Sempre recolhido, sempre devoto, sempre contemplativo, São João de Capistrano lançou-se de cheio na tarefa. Participou ele assim em 1454 da Dieta de Frankfurt, em que o Sacro Império tomou a Cruz para repelir os turcos, e sua ação diplomática foi decisiva para obter a coligação dos príncipes cristãos, divididos entre si por questões temporais de toda ordem.
Guerreiro
O comando da expedição foi confiado a um nobre húngaro que se tornara ilustre em lutas anteriores, e que mais tarde adquiriu imortalidade na luta contra os turcos. Hunyade, auxiliado por São João de Capistrano, caminhou com as tropas cristãs em direção aos infiéis. O encontro decisivo deu-se na altura de Belgrado. Faltando a Hunyade quem capitaneasse a ala esquerda de seu exército, disto se encarregou São João de Capistrano, que se houve com raro acerto e vigor. Quando terminou a batalha, jaziam no campo mais de cem mil guerreiros muçulmanos, e Mahomet II estava em fuga. A Igreja conquistara admirável triunfo, a investida turca estava rechaçada.

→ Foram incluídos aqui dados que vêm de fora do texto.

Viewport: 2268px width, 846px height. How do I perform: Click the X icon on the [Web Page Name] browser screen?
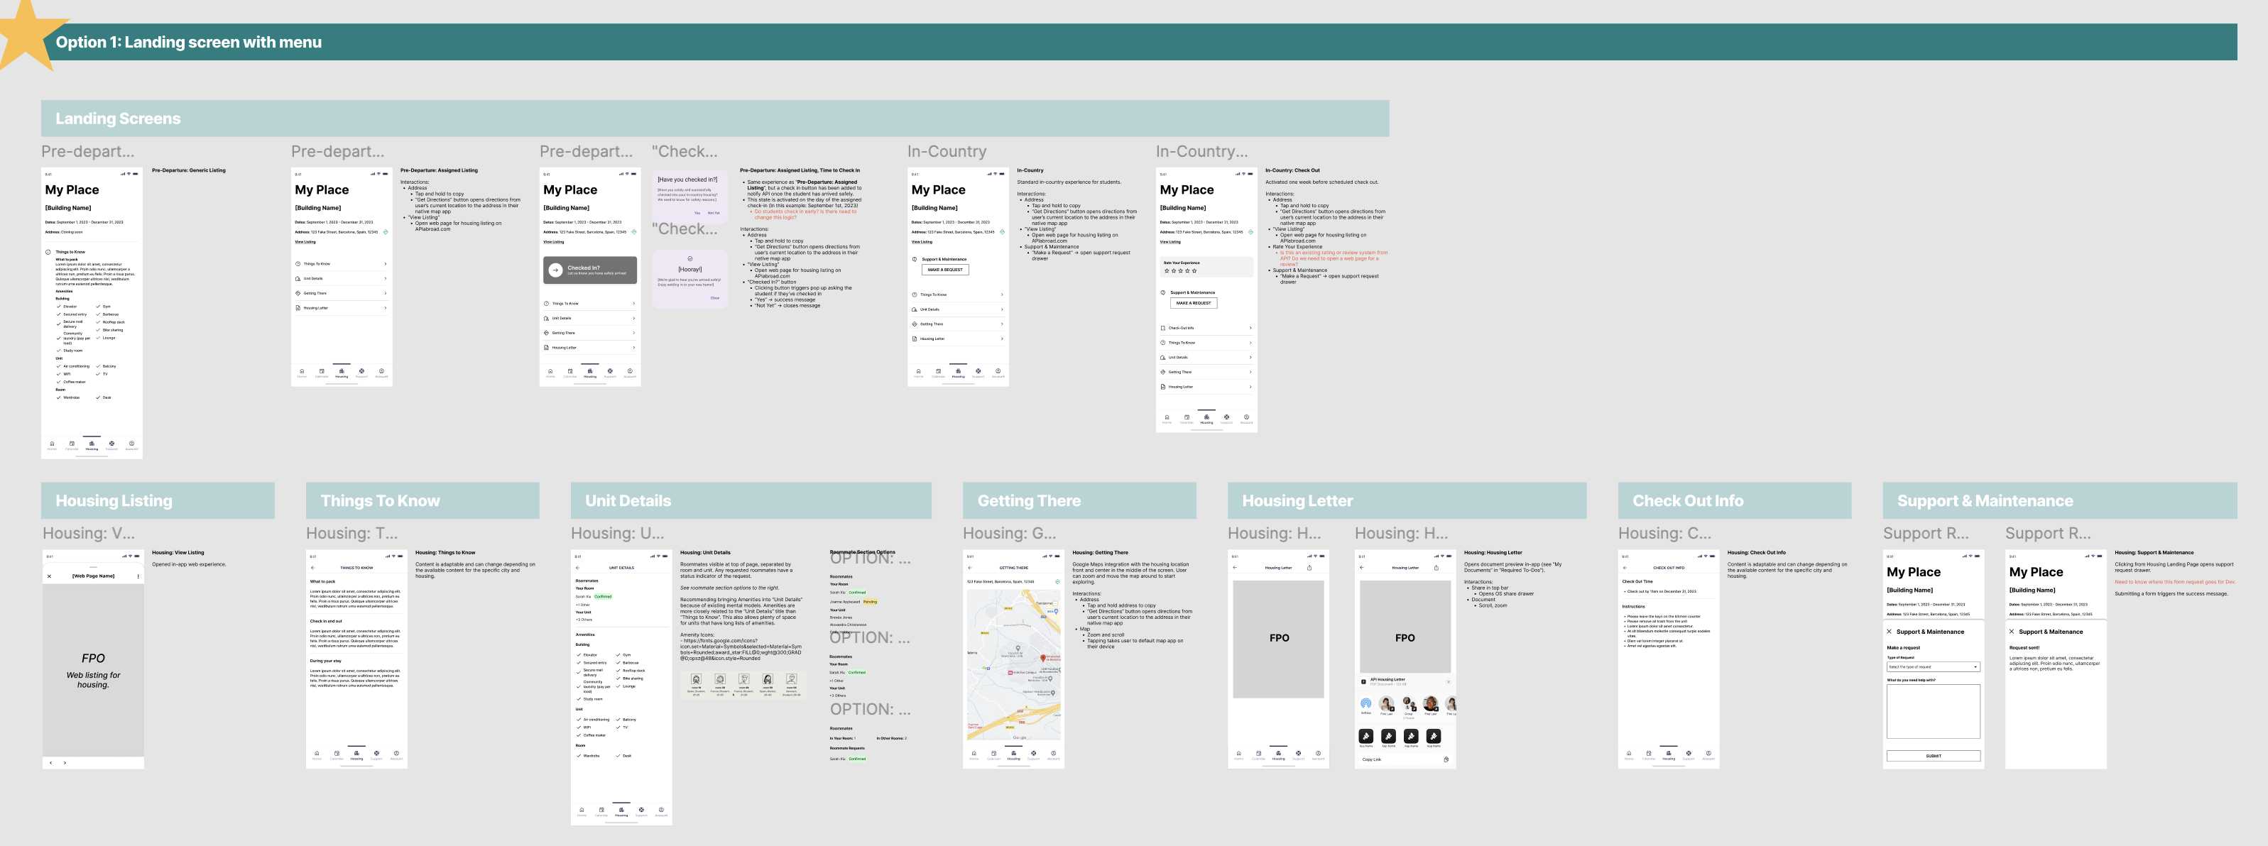49,576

São João de Capistrano incentivando as tropas católicas em plena batalha de Belgrado, defendendo a Civilização Cristã
Humanamente falando, que homem foi em seu século maior do que São João de Capistrano? Santo, orador, estadista, diplomata, Geral de uma Ordem Religiosa importantíssima, e por fim guerreiro, foi exímio em tudo. E o segredo de sua grandeza está precisamente na santidade, no auxílio da graça que lhe permitiu vencer os defeitos da sua natureza, e aproveitar admiravelmente todos os dons sobrenaturais e naturais que Deus lhe dera.
Pode haver algo de mais diferente do “carola” que descrevemos linhas atrás?
Não é bem verdade que muita gente teria mais desejo de ser ardentemente católico se compreendesse que a Igreja não forma carolas, mas homens com o esplendor da natureza elevada e dignificada pela graça?